"The Throwback," by Henry Slesar, does not concern murder, robbery, or any of the usual topics showcased on Alfred Hitchcock Presents. Instead, it deals with a love triangle, a May-December romance, and a question of honor, with a little deceit thrown in for good measure.
Elliot Gray is a young man with a dilemma: his lovely girlfriend Enid will only see him on certain nights of the week and does not want him to stay very long in her apartment. One night, he arrives for a date with a bottle of wine in hand, hoping for "'a quiet evening at home.'" When Enid resists, he asks her if there is another man and she confesses that she has been seeing Cyril Hardeen, a 54 year old widower, for four years. She calls him a gentle man, "'a knight in a storybook, a Don Quixote.'" Enid presses Elliot to profess his love for her and, when he does, she agrees to break off her affair with Cyril.

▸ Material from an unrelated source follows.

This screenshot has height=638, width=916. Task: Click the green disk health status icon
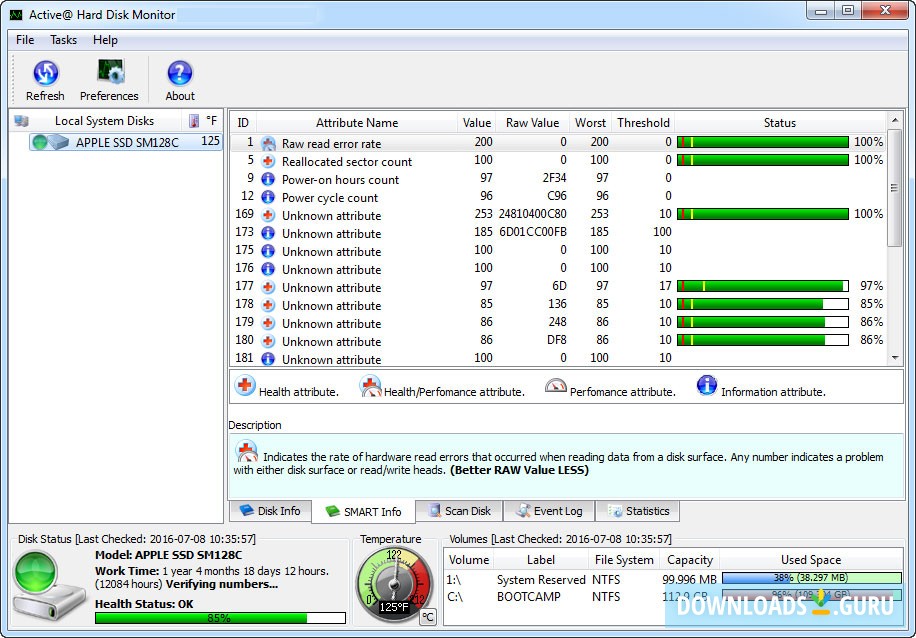34,574
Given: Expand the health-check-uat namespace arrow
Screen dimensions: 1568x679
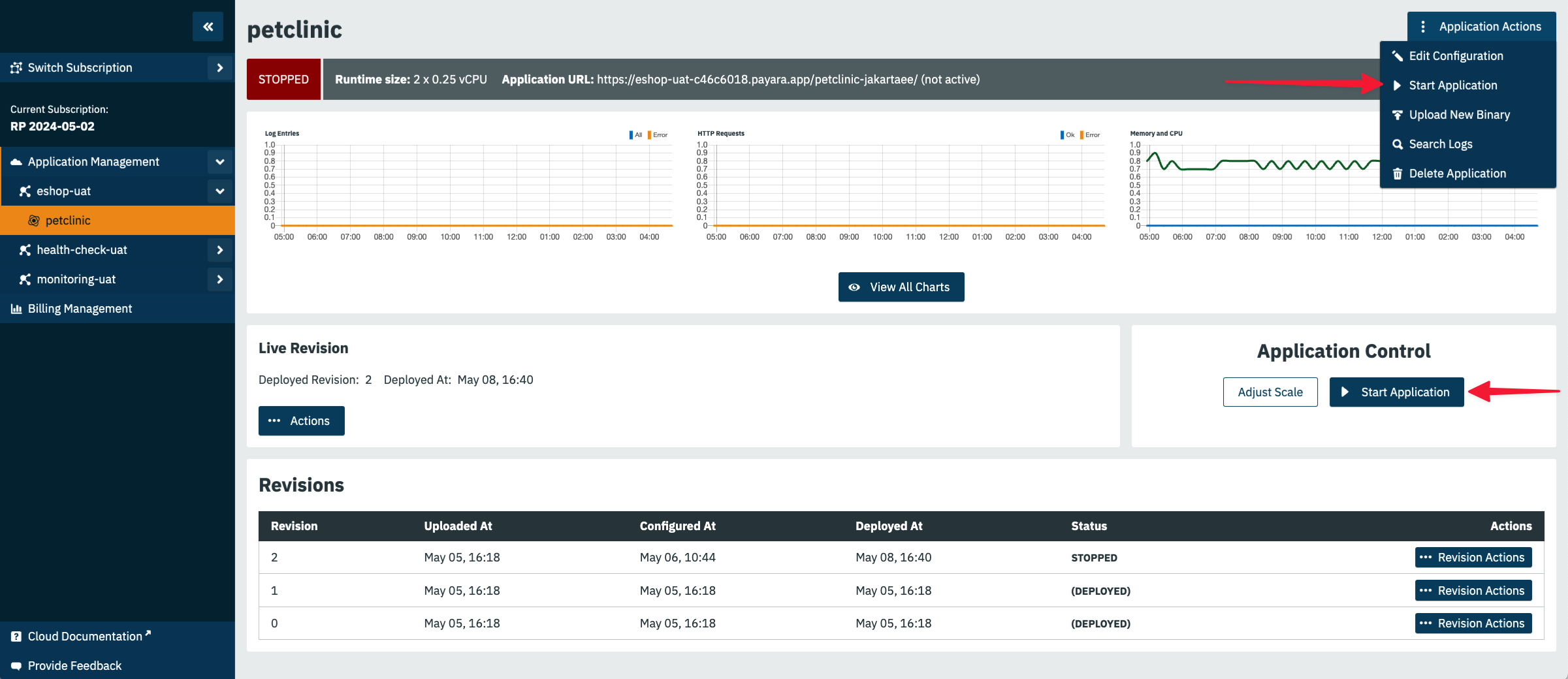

Elliot visits Cyril's mansion and is welcomed by a butler. The suitors meet and are a study in contrasts: Elliot is young, uncomfortable in his suit and tie, and surly, while Cyril is older, immaculately dressed, polite and well-spoken. Cyril confesses to being a 59 year old throwback, a romantic who should have lived in medieval days. He invites Elliot to have a drink with him at the bar in his basement and they go downstairs, where Cyril also has a gym. They drink to honor and Cyril removes his coat and rolls up his sleeves. He proposes that they fight for the love of Enid.
|Scott Marlowe as Elliot|
At home, Elliot tends to his wounds and rests until two policemen arrive at his door. They ask him to come to Cyril's house for identification. Back at the mansion, they find Cyril in bed, badly beaten, with Joseph the butler and Enid at his side, tending to him. Hardeen identifies Elliot as the man who beat him and says that he does not want to press charges for assault and battery. Elliot protests but no one believes him, and he is led off by the police as Enid tells him to go away. Cyril and Joseph exchange knowing looks as the story ends.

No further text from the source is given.